Addressing claim construction issues, the US Court of Appeals for the Federal Circuit reiterated the necessity of reading claims in the context of the written description when they are not clear on their face. Howmedica Osteonics Corp. v. Zimmer, Inc., Case Nos. 15-1232; -1234; -1239 (Fed. Cir., May 12, 2016) (Plager, J).

Howmedica sued three companies for infringing a patent directed to a socket assembly for prosthetic hip implants with claims that required a bearing secured into a shell having a recess and a taper “placed at relative locations such that the effectiveness . . . is maintained.” During claim construction, the defendants argued that the relative location claim language required the recess to be “essentially midway” along the taper, and separately argued that the claims required an additional “sleeve” component. The “essentially midway” position was premised on amendments made during a reexamination that added the “relative location” language to the claims along with a written description passage that described the recess as being essentially midway along the taper. The district court agreed with the defendants on both constructions.

Howmedica sought a stipulated judgment of non-infringement based solely on the “sleeve” construction. The defendants refused and moved for summary judgment based on both the “sleeve” and the “essentially midway” constructions. Howmedica argued that summary judgment with respect to the “essentially midway” construction was not proper because it still had a doctrine of equivalents position. The district court disagreed, finding that Howmedica failed to properly amend its infringement contentions to include the doctrine of equivalents, and that boilerplate equivalents position in Howmedica’s infringement contentions was not sufficient. Howmedica appealed to the Federal Circuit.

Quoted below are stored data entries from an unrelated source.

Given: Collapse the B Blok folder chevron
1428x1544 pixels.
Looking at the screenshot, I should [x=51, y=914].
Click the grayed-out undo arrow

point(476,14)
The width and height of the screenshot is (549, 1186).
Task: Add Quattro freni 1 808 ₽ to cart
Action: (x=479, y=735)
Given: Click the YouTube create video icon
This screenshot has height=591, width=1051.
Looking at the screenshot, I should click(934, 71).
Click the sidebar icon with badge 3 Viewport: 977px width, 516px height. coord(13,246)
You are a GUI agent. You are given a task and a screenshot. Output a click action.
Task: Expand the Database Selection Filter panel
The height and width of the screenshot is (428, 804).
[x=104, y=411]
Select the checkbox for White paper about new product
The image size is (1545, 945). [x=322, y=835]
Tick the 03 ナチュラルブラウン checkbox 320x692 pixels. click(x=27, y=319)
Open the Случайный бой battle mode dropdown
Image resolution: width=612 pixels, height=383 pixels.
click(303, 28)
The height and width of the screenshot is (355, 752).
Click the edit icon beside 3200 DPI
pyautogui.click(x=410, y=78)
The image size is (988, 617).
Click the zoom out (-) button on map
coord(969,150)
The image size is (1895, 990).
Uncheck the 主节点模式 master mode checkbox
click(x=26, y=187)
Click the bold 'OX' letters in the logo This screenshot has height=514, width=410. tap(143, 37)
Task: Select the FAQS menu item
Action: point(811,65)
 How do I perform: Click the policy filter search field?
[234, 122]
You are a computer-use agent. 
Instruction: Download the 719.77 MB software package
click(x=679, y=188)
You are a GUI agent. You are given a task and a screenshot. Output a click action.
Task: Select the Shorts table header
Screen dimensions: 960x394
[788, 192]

On appeal, the Federal Circuit agreed with the “essentially midway” construction. According to the Federal Circuit, because the claims fail to explain how to “place” the elements to maintain effectiveness, one of ordinary skill in the art would naturally look to the written description. After looking to the written description, the Court concluded that the “essentially midway” construction was correct because that was the only arrangement disclosed. On appeal, Howmedica argued that this construction impermissibly limited the claims to the preferred embodiment, ignored written description language that characterized the embodiments as exemplary, and violated the rule of claim differentiation. The Federal Circuit rejected the preferred embodiment argument as misreading the written description. It also gave no effect to the written description’s characterization of its disclosure as merely exemplary. Finally, the Court noted that claim differentiation is merely a rebuttable presumption and found it rebutted in this case.

The Federal Circuit also found no abuse of discretion in the district court’s treatment of Howmedica’s doctrine of equivalents assertion, and affirmed the judgment. As for the “sleeve” construction, the Federal Circuit declined to address the district court’s conclusion, finding the “essentially midway” issue to be dispositive.